SIRT1 antisense long noncoding RNA attenuates interleukin-1β-induced osteoarthritic gene expression in human chondrocytes through its mRNA interaction.

Recent studies demonstrated the role of antisense long noncoding RNAs (AS lncRNAs) in regulating gene expression at the transcriptional or translational level. In this study, we assessed the effects of sirtuin 1 (SIRT1) AS lncRNA overexpression and inhibition, along with overexpression of miR-34a, on interleukin (IL)-1β-induced gene expression alterations in human chondrocytes, aiming to understand its role in human chondrocytes. We analyzed gene expression alterations using real-time PCR and assessed SIRT1 protein level alterations through western blotting.
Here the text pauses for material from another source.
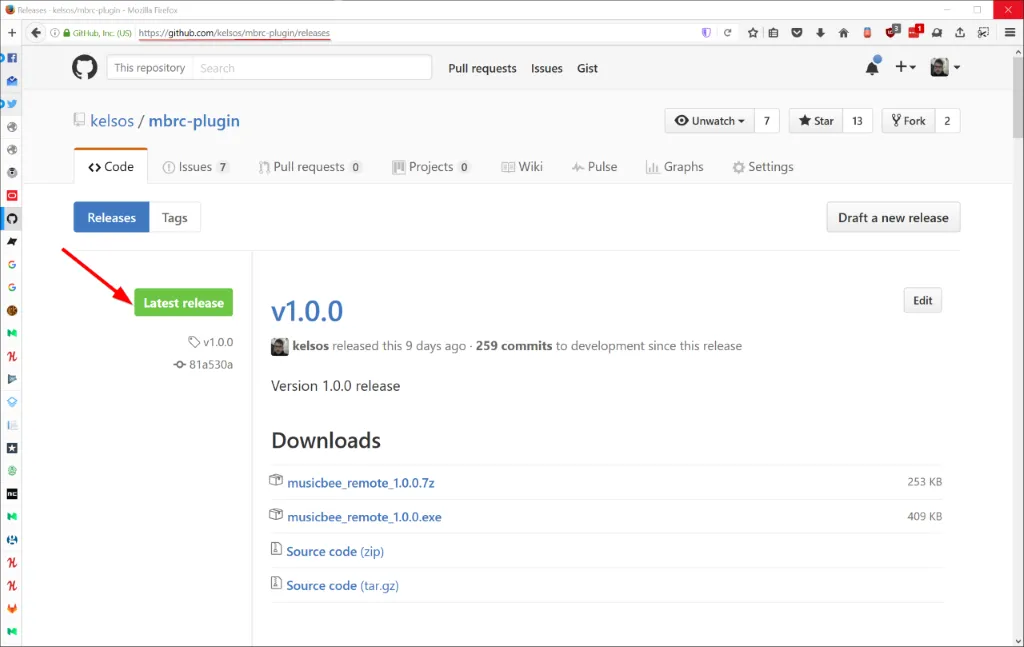Star the mbrc-plugin repository

point(815,120)
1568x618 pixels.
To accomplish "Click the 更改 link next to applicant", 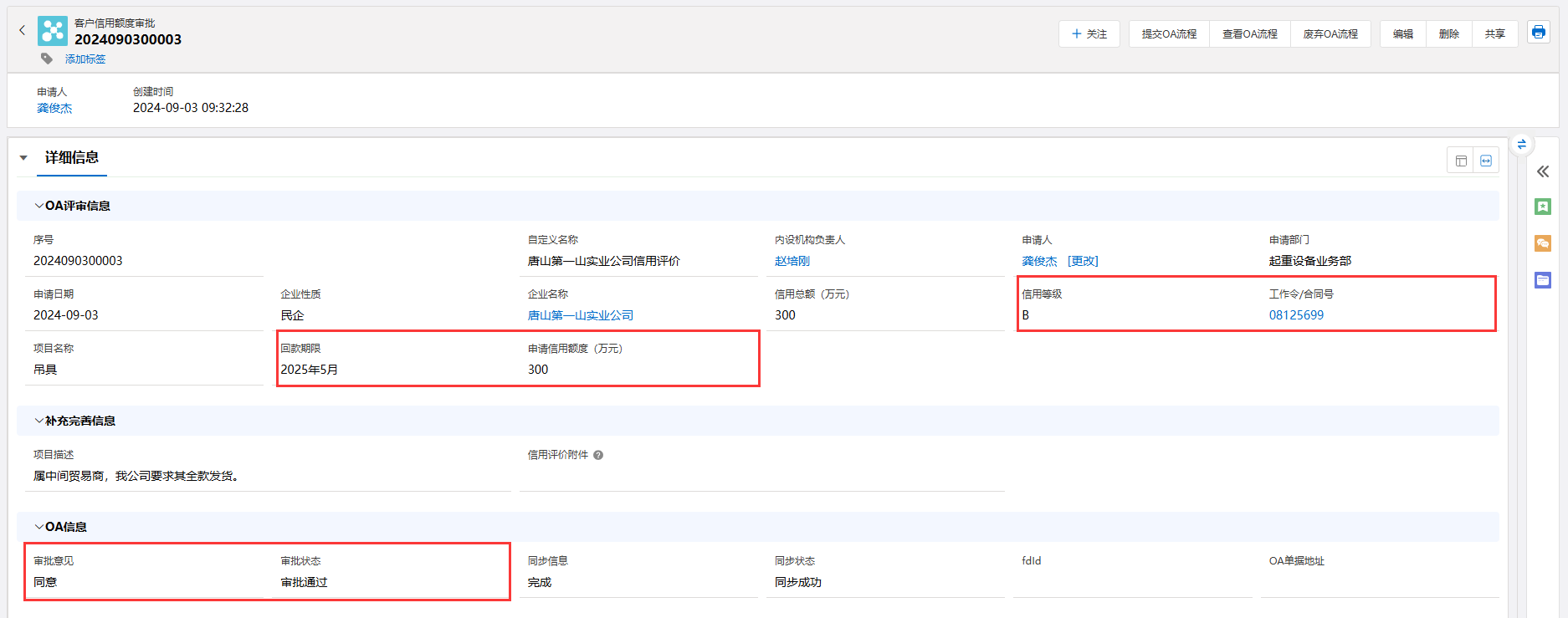I will [x=1083, y=261].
IL-1β stimulation significantly upregulated A disintegrin and metalloproteinase with thrombospondin motif 5 (ADAMTS-5) and matrix metalloproteinase 13 (MMP-13). SIRT1 AS lncRNA overexpression significantly inhibited IL-1β-induced upregulation of these genes, whereas SIRT1 AS lncRNA inhibition further increased their expression. Moreover, overexpression of miR-34a significantly increased IL-1β-induced upregulation of ADAMTS-5 and MMP-13 which were rescued by over expression of SIRT1 AS lncRNA. SIRT1 protein levels were significantly increased by SIRT1 AS lncRNA overexpression and significantly reduced by its inhibition. Ribonuclease protection assay indicated the complete binding of SIRT1 AS lncRNA to SIRT1 mRNA. In the osteoarthritis (OA) cartilage, SIRT1 AS lncRNA expression was significantly reduced compared with that in normal cartilage. Our observations indicate that the binding of SIRT1 AS lncRNA to SIRT1 mRNA may suppress IL-1β-induced expression of cartilage-degrading enzymes. Therefore, SIRT1 AS lncRNA may be a novel therapeutic target for OA treatment.